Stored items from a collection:
..............................

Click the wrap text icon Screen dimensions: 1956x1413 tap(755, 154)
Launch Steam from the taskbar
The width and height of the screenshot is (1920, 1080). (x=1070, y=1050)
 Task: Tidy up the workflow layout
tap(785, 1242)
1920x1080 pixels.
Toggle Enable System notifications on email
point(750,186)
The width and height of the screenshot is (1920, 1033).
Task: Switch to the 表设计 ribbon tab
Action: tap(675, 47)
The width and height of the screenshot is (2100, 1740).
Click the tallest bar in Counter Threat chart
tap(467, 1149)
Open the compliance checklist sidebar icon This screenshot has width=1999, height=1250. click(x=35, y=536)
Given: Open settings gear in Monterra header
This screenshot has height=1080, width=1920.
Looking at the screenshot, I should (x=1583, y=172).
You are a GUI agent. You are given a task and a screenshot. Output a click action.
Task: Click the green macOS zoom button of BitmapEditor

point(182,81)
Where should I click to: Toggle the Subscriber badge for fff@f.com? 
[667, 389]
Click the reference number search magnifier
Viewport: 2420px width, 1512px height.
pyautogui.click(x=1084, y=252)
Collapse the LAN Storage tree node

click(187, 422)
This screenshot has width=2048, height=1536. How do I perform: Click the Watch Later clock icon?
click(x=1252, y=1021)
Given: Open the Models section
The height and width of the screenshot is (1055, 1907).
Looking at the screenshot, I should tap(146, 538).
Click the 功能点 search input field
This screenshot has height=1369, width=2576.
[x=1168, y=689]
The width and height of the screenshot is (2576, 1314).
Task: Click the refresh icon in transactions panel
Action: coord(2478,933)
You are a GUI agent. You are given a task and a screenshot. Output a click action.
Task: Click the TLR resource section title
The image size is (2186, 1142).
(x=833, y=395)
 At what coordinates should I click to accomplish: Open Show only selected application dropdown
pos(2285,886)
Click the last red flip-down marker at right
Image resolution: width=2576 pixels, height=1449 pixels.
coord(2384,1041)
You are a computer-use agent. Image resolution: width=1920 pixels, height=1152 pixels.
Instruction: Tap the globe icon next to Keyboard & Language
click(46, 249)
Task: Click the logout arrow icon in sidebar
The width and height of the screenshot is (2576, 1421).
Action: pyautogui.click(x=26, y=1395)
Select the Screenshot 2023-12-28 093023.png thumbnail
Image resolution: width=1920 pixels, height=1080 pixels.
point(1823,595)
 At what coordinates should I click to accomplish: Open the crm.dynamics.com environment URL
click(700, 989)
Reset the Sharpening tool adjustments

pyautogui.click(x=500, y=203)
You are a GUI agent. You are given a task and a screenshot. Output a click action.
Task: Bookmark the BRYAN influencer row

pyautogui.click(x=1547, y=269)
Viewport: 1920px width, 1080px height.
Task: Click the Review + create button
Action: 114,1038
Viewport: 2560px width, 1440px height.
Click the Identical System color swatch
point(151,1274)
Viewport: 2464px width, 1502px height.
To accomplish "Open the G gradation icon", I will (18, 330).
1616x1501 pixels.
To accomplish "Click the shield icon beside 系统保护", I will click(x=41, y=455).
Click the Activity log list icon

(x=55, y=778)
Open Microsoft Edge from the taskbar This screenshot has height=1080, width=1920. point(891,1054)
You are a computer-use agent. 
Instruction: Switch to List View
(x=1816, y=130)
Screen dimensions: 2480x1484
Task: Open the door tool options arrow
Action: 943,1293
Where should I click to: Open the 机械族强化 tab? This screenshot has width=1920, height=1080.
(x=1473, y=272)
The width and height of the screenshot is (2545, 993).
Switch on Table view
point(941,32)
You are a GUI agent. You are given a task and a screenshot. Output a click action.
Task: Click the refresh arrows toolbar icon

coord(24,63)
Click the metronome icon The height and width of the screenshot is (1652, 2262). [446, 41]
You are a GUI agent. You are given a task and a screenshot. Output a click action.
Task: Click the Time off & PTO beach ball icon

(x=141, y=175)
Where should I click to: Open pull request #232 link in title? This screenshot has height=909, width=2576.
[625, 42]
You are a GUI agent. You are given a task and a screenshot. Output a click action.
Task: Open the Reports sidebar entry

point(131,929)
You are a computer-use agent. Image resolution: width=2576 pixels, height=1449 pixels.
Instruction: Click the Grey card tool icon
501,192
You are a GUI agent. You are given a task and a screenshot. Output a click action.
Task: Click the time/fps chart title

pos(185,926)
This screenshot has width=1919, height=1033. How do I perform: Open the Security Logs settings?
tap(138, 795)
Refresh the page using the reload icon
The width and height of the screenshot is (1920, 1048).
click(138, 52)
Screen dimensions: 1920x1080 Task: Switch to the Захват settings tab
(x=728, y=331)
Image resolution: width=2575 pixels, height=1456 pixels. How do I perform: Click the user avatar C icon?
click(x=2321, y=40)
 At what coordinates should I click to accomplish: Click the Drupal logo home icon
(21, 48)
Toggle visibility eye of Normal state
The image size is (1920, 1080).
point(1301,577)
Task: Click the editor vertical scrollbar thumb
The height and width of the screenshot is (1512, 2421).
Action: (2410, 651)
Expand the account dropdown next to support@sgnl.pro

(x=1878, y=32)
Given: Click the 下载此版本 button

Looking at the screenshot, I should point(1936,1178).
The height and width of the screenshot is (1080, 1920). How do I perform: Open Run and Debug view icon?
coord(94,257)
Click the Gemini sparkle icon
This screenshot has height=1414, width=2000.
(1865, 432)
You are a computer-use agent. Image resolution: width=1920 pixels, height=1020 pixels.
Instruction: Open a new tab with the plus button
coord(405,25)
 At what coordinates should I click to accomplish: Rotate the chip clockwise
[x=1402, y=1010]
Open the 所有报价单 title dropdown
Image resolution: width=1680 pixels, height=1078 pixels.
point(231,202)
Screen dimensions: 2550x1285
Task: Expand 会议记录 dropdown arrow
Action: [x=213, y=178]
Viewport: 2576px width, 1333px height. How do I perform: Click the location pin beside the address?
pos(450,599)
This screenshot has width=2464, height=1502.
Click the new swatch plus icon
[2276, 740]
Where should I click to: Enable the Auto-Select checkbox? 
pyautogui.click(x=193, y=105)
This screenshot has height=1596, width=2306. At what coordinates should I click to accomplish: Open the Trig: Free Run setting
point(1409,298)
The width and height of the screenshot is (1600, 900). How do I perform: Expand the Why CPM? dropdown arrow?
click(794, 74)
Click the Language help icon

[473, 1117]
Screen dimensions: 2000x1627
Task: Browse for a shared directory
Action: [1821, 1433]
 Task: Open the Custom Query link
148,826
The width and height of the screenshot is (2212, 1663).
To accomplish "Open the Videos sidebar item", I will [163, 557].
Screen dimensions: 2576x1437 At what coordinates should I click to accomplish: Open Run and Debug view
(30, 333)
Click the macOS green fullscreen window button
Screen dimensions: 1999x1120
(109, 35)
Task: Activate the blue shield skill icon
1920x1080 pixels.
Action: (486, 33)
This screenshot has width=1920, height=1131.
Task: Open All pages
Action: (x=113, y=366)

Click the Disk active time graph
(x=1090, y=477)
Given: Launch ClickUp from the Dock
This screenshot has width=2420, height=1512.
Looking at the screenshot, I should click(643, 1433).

..............................

_Work required_
Could you copy every record above exactly as written?

_Exercise solution_
Click the wrap text icon Screen dimensions: 1956x1413 tap(755, 154)
Launch Steam from the taskbar
The width and height of the screenshot is (1920, 1080). (x=1070, y=1050)
 Task: Tidy up the workflow layout
tap(785, 1242)
1920x1080 pixels.
Toggle Enable System notifications on email
point(750,186)
The width and height of the screenshot is (1920, 1033).
Task: Switch to the 表设计 ribbon tab
Action: tap(675, 47)
The width and height of the screenshot is (2100, 1740).
Click the tallest bar in Counter Threat chart
tap(467, 1149)
Open the compliance checklist sidebar icon This screenshot has width=1999, height=1250. click(x=35, y=536)
Given: Open settings gear in Monterra header
This screenshot has height=1080, width=1920.
Looking at the screenshot, I should (x=1583, y=172).
You are a GUI agent. You are given a task and a screenshot. Output a click action.
Task: Click the green macOS zoom button of BitmapEditor

point(182,81)
Where should I click to: Toggle the Subscriber badge for fff@f.com? 
[667, 389]
Click the reference number search magnifier
Viewport: 2420px width, 1512px height.
pyautogui.click(x=1084, y=252)
Collapse the LAN Storage tree node

click(187, 422)
This screenshot has width=2048, height=1536. How do I perform: Click the Watch Later clock icon?
click(x=1252, y=1021)
Given: Open the Models section
The height and width of the screenshot is (1055, 1907).
Looking at the screenshot, I should tap(146, 538).
Click the 功能点 search input field
This screenshot has height=1369, width=2576.
[x=1168, y=689]
The width and height of the screenshot is (2576, 1314).
Task: Click the refresh icon in transactions panel
Action: coord(2478,933)
You are a GUI agent. You are given a task and a screenshot. Output a click action.
Task: Click the TLR resource section title
The image size is (2186, 1142).
(x=833, y=395)
 At what coordinates should I click to accomplish: Open Show only selected application dropdown
pos(2285,886)
Click the last red flip-down marker at right
Image resolution: width=2576 pixels, height=1449 pixels.
coord(2384,1041)
You are a computer-use agent. Image resolution: width=1920 pixels, height=1152 pixels.
Instruction: Tap the globe icon next to Keyboard & Language
click(46, 249)
Task: Click the logout arrow icon in sidebar
The width and height of the screenshot is (2576, 1421).
Action: pyautogui.click(x=26, y=1395)
Select the Screenshot 2023-12-28 093023.png thumbnail
Image resolution: width=1920 pixels, height=1080 pixels.
point(1823,595)
 At what coordinates should I click to accomplish: Open the crm.dynamics.com environment URL
click(700, 989)
Reset the Sharpening tool adjustments

pyautogui.click(x=500, y=203)
You are a GUI agent. You are given a task and a screenshot. Output a click action.
Task: Bookmark the BRYAN influencer row

pyautogui.click(x=1547, y=269)
Viewport: 1920px width, 1080px height.
Task: Click the Review + create button
Action: 114,1038
Viewport: 2560px width, 1440px height.
Click the Identical System color swatch
point(151,1274)
Viewport: 2464px width, 1502px height.
To accomplish "Open the G gradation icon", I will (18, 330).
1616x1501 pixels.
To accomplish "Click the shield icon beside 系统保护", I will click(x=41, y=455).
Click the Activity log list icon

(x=55, y=778)
Open Microsoft Edge from the taskbar This screenshot has height=1080, width=1920. point(891,1054)
You are a computer-use agent. 
Instruction: Switch to List View
(x=1816, y=130)
Screen dimensions: 2480x1484
Task: Open the door tool options arrow
Action: 943,1293
Where should I click to: Open the 机械族强化 tab? This screenshot has width=1920, height=1080.
(x=1473, y=272)
The width and height of the screenshot is (2545, 993).
Switch on Table view
point(941,32)
You are a GUI agent. You are given a task and a screenshot. Output a click action.
Task: Click the refresh arrows toolbar icon

coord(24,63)
Click the metronome icon The height and width of the screenshot is (1652, 2262). [446, 41]
You are a GUI agent. You are given a task and a screenshot. Output a click action.
Task: Click the Time off & PTO beach ball icon

(x=141, y=175)
Where should I click to: Open pull request #232 link in title? This screenshot has height=909, width=2576.
[625, 42]
You are a GUI agent. You are given a task and a screenshot. Output a click action.
Task: Open the Reports sidebar entry

point(131,929)
You are a computer-use agent. Image resolution: width=2576 pixels, height=1449 pixels.
Instruction: Click the Grey card tool icon
501,192
You are a GUI agent. You are given a task and a screenshot. Output a click action.
Task: Click the time/fps chart title

pos(185,926)
This screenshot has width=1919, height=1033. How do I perform: Open the Security Logs settings?
tap(138, 795)
Refresh the page using the reload icon
The width and height of the screenshot is (1920, 1048).
click(138, 52)
Screen dimensions: 1920x1080 Task: Switch to the Захват settings tab
(x=728, y=331)
Image resolution: width=2575 pixels, height=1456 pixels. How do I perform: Click the user avatar C icon?
click(x=2321, y=40)
 At what coordinates should I click to accomplish: Click the Drupal logo home icon
(21, 48)
Toggle visibility eye of Normal state
The image size is (1920, 1080).
point(1301,577)
Task: Click the editor vertical scrollbar thumb
The height and width of the screenshot is (1512, 2421).
Action: (2410, 651)
Expand the account dropdown next to support@sgnl.pro

(x=1878, y=32)
Given: Click the 下载此版本 button

Looking at the screenshot, I should point(1936,1178).
The height and width of the screenshot is (1080, 1920). How do I perform: Open Run and Debug view icon?
coord(94,257)
Click the Gemini sparkle icon
This screenshot has height=1414, width=2000.
(1865, 432)
You are a computer-use agent. Image resolution: width=1920 pixels, height=1020 pixels.
Instruction: Open a new tab with the plus button
coord(405,25)
 At what coordinates should I click to accomplish: Rotate the chip clockwise
[x=1402, y=1010]
Open the 所有报价单 title dropdown
Image resolution: width=1680 pixels, height=1078 pixels.
point(231,202)
Screen dimensions: 2550x1285
Task: Expand 会议记录 dropdown arrow
Action: [x=213, y=178]
Viewport: 2576px width, 1333px height. How do I perform: Click the location pin beside the address?
pos(450,599)
This screenshot has width=2464, height=1502.
Click the new swatch plus icon
[2276, 740]
Where should I click to: Enable the Auto-Select checkbox? 
pyautogui.click(x=193, y=105)
This screenshot has height=1596, width=2306. At what coordinates should I click to accomplish: Open the Trig: Free Run setting
point(1409,298)
The width and height of the screenshot is (1600, 900). How do I perform: Expand the Why CPM? dropdown arrow?
click(794, 74)
Click the Language help icon

[473, 1117]
Screen dimensions: 2000x1627
Task: Browse for a shared directory
Action: [1821, 1433]
 Task: Open the Custom Query link
148,826
The width and height of the screenshot is (2212, 1663).
To accomplish "Open the Videos sidebar item", I will [163, 557].
Screen dimensions: 2576x1437 At what coordinates should I click to accomplish: Open Run and Debug view
(30, 333)
Click the macOS green fullscreen window button
Screen dimensions: 1999x1120
(109, 35)
Task: Activate the blue shield skill icon
1920x1080 pixels.
Action: (486, 33)
This screenshot has width=1920, height=1131.
Task: Open All pages
Action: (x=113, y=366)

Click the Disk active time graph
(x=1090, y=477)
Given: Launch ClickUp from the Dock
This screenshot has width=2420, height=1512.
Looking at the screenshot, I should click(643, 1433).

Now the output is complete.